ABSTRACT 201(5-1)
B型肝炎ウイルスDNAの細胞DNAへの組込み部位に結合する細胞因子: 林 恭行、中西 真弓、北村 由之、小池 克郎(癌研・研・遺伝子)
Cellular factors bound to the hepatitis B virus DNA- integrated cellular DNA:Yasuyuki HAYASHI, Mayumi NAKANISHI, Yoshiyuki KITAMURA, and Katsuro KOIKE (Dept.of Gene Res., The Cancer Inst., JFCR)
B型肝炎ウイルス (HBV) DNAの細胞DNAへの組み込みは、肝癌の発症と密接に関連していると考えられている。
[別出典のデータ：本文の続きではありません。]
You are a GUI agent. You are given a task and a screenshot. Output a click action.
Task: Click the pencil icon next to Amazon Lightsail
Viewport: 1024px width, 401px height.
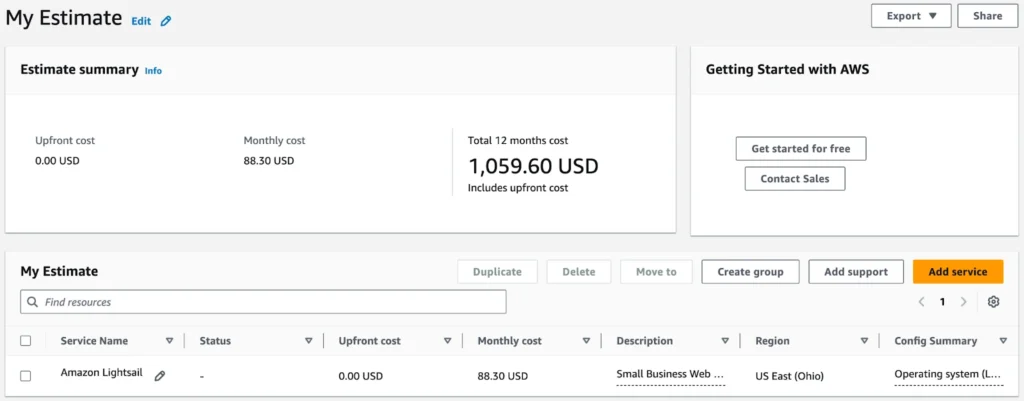pyautogui.click(x=160, y=375)
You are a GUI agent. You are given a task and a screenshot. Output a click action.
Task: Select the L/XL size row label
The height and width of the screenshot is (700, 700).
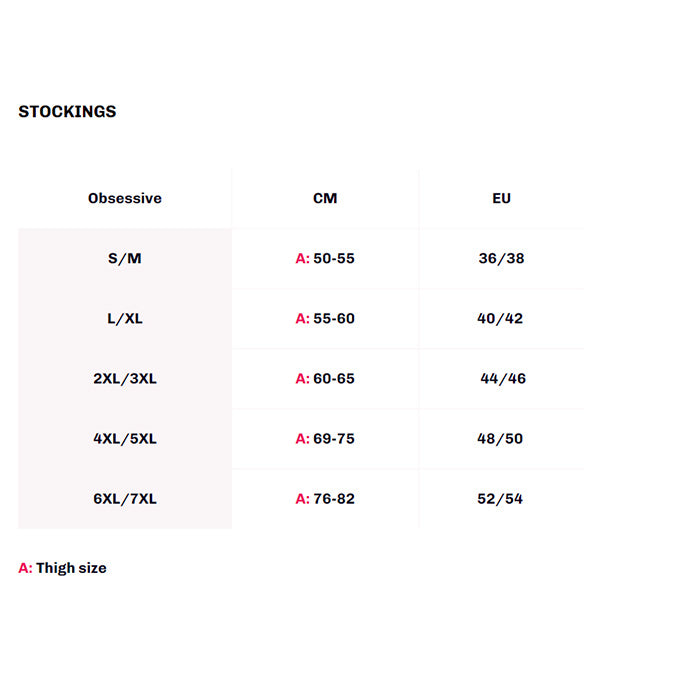pyautogui.click(x=125, y=318)
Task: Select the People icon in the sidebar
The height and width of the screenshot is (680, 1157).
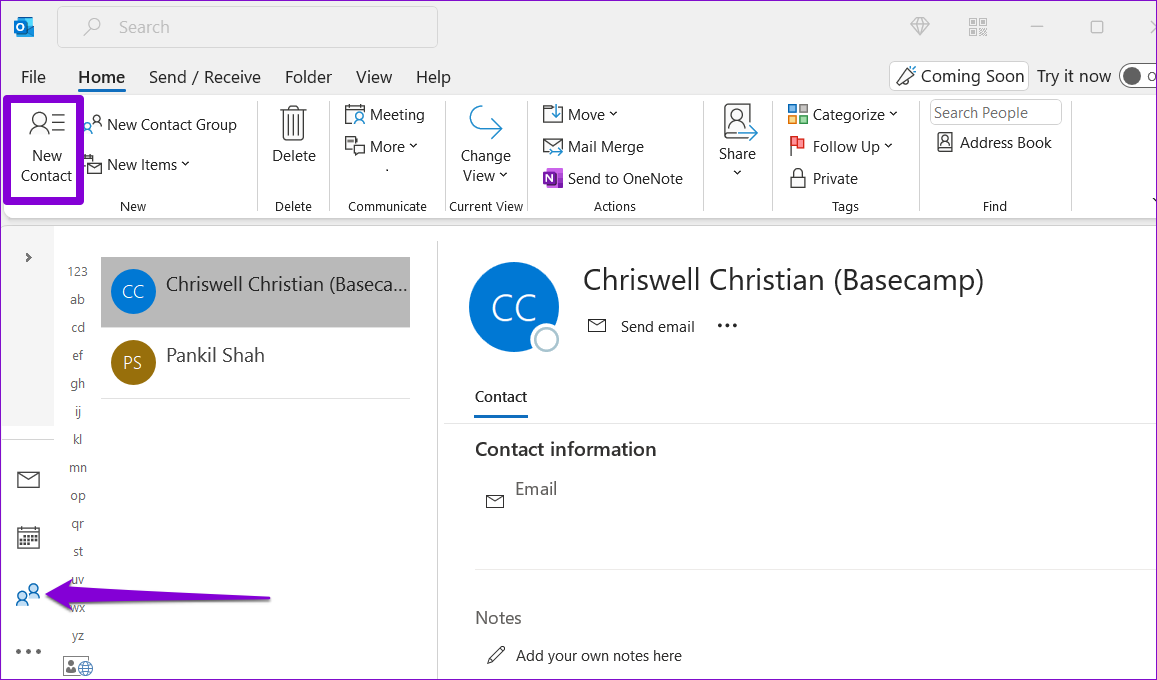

最近、非正統的複製により生じた直鎖状 HBV DNAが非相同的組換えにより環状化することが明かとなり、同じメカニズムを用いて細胞 DNAに組込まれるモデルが提唱されている。実際、直鎖状 HBV DNAの両末端領域で細胞 DNAに接続していることが多い。我々は、細胞 DNAへの組込みに関与する細胞因子を明らかにする目的で、直鎖状DNAの両末端に結合する細胞因子の検出を試みた。その結果、直鎖状 DNAの一端に転写因子 Yin and Yang 1 (YY1) が他端にIntegration Site Binding Protein 4 (ISBP4)が結合していることを明らかにした。ISBP4 を精製したところ、100 kDaの蛋白質であり、転写因子Octamer Binding Protein 1 (Oct1) と同一の性状を有することが明らかとなった。さらに 、HBV DNAの組込み部位のウイルスDNA領域にYY1が結合し、細胞 DNA領域にISBP4が結合している例が多いこともわかった。得られた知見は、直鎖状 HBV DNAの環状化と同じメカニズムにより細胞 DNAに組込まれるという上記のモデルを支持しているのみならず、YY1と Oct1が HBV DNAの細胞 DNAへの組込み機構に関与している可能性を示している。